*PROBLEM STATEMENT*
Supply the number of lines in the data below that hold "Given", and let that number be the whole answer.

Recorded data:
****

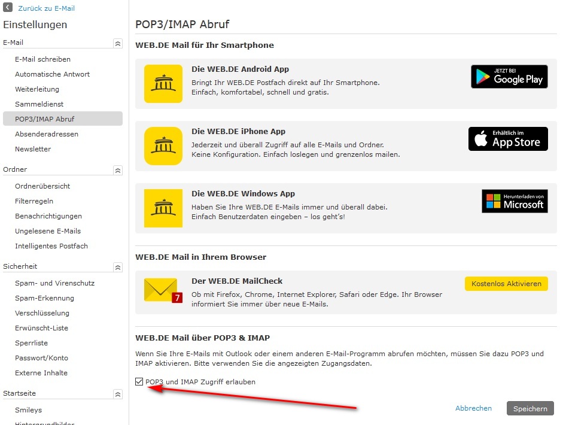Collapse the Ordner settings section
This screenshot has width=566, height=425.
pyautogui.click(x=118, y=170)
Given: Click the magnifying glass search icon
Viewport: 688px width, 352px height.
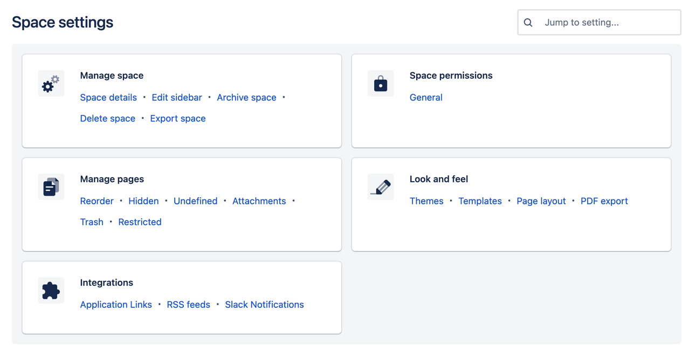Looking at the screenshot, I should point(528,22).
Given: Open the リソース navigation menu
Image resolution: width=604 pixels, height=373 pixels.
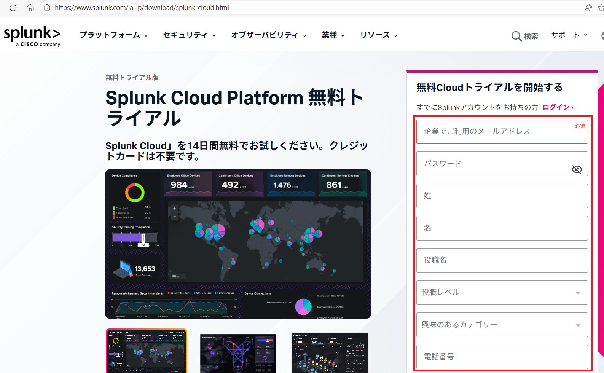Looking at the screenshot, I should pyautogui.click(x=379, y=35).
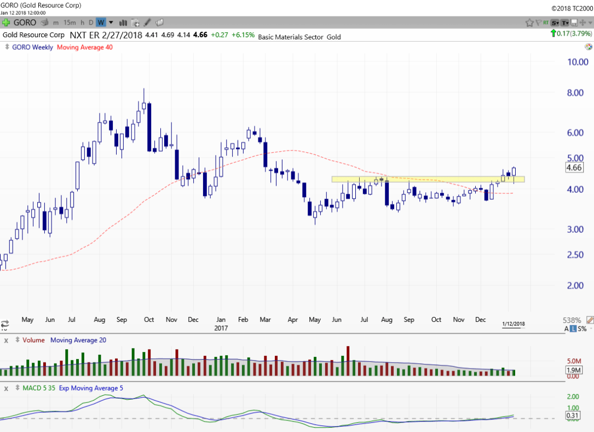Screen dimensions: 594x432
Task: Open the drawing tools pencil icon
Action: 148,22
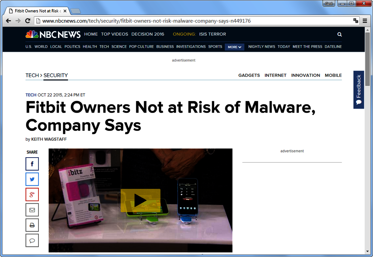373x257 pixels.
Task: Share the article on Facebook
Action: click(x=32, y=164)
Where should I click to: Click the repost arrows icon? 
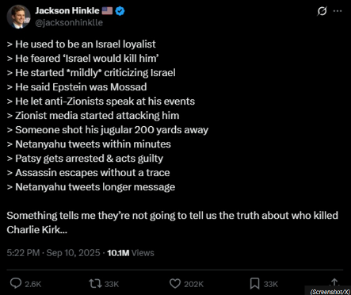click(95, 284)
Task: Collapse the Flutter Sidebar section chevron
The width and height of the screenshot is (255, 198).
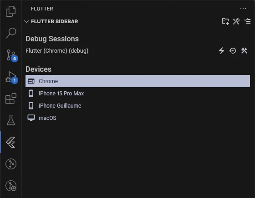Action: click(26, 21)
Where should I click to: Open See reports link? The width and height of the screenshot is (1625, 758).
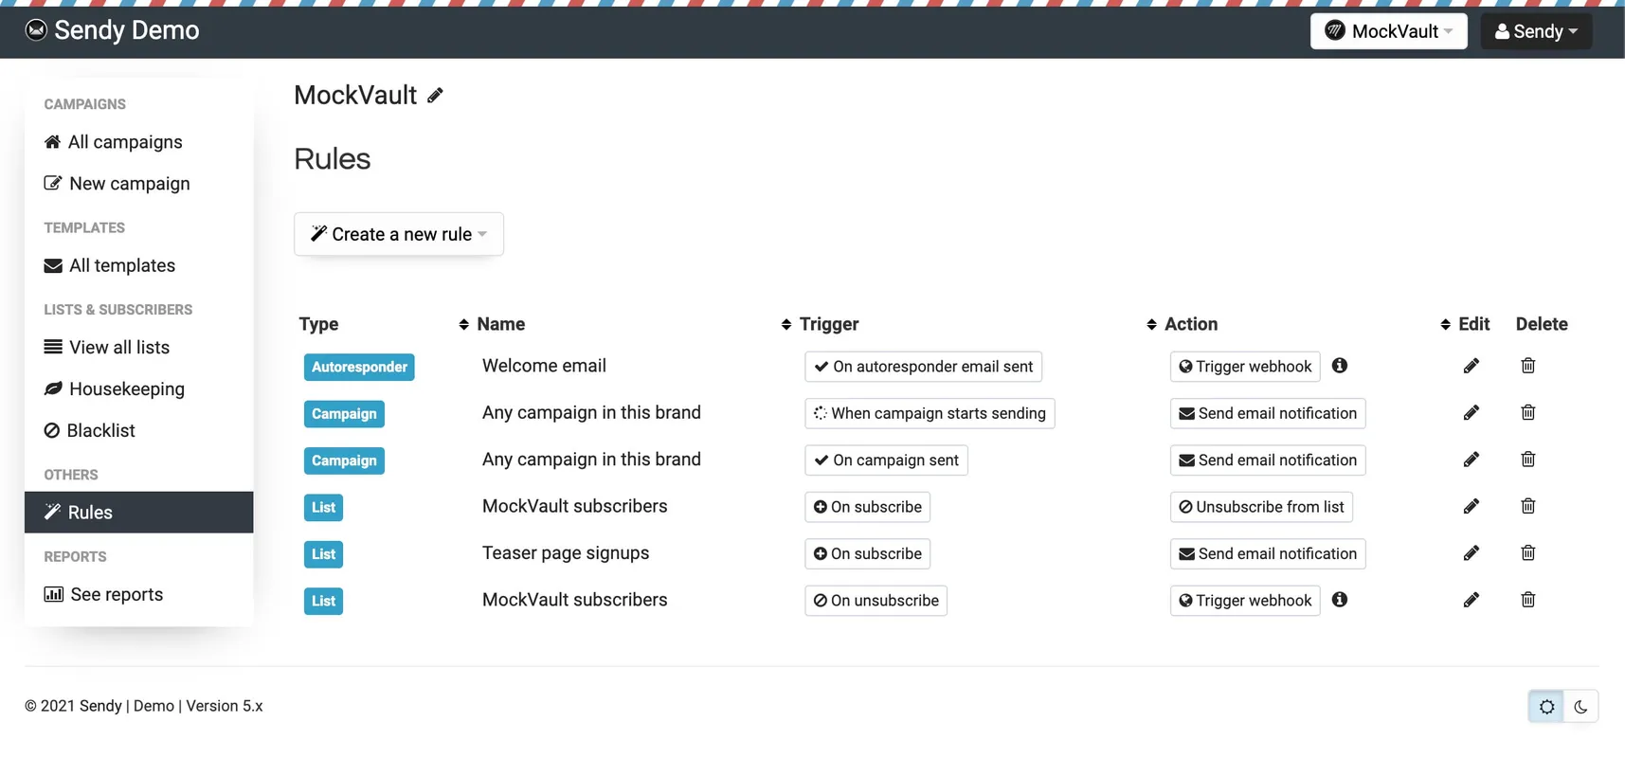point(117,595)
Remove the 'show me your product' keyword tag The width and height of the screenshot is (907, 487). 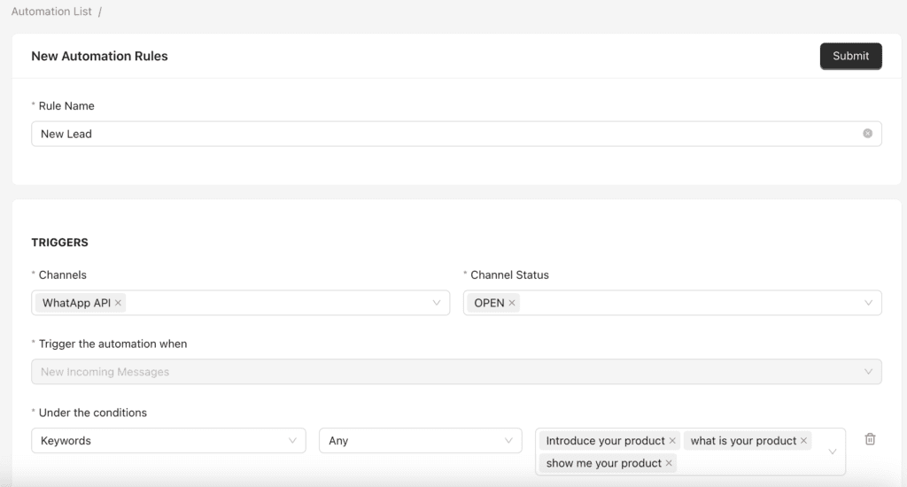point(669,463)
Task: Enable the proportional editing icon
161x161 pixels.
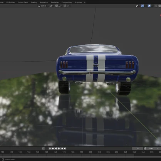Action: pos(65,6)
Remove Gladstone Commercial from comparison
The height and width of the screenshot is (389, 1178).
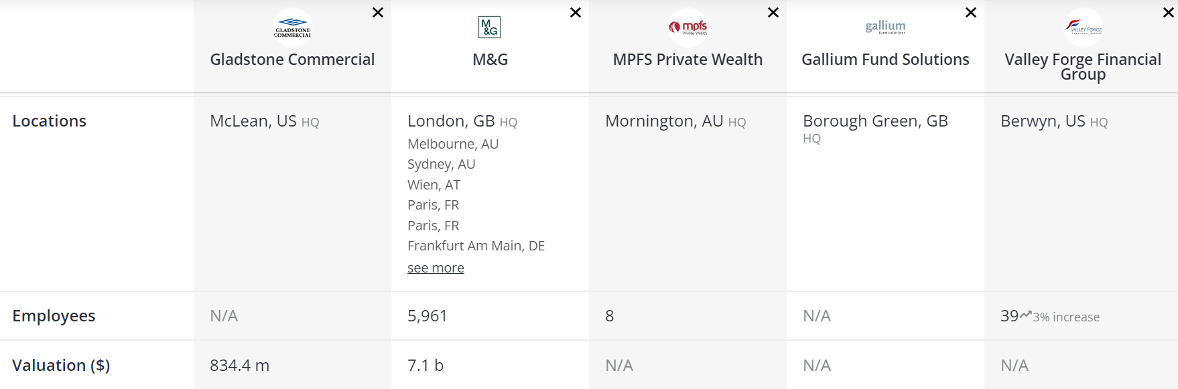click(378, 13)
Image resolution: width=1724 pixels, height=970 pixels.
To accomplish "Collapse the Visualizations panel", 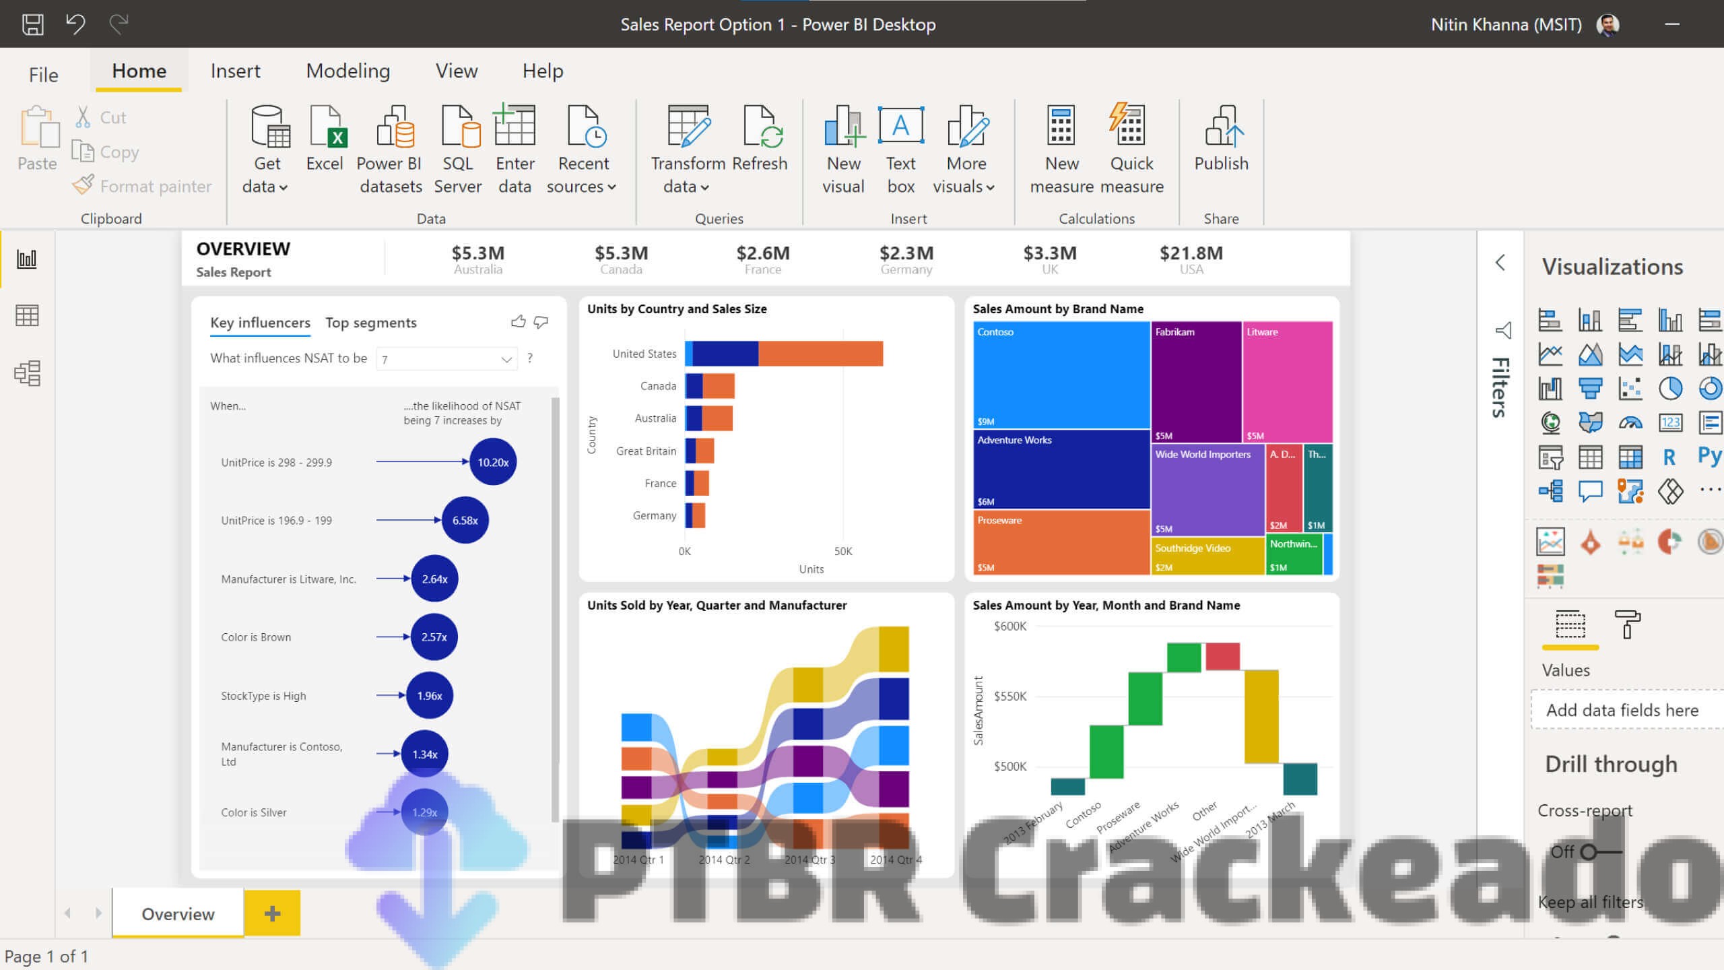I will click(x=1501, y=263).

****

*RESPONSE TO THIS EXERCISE*
2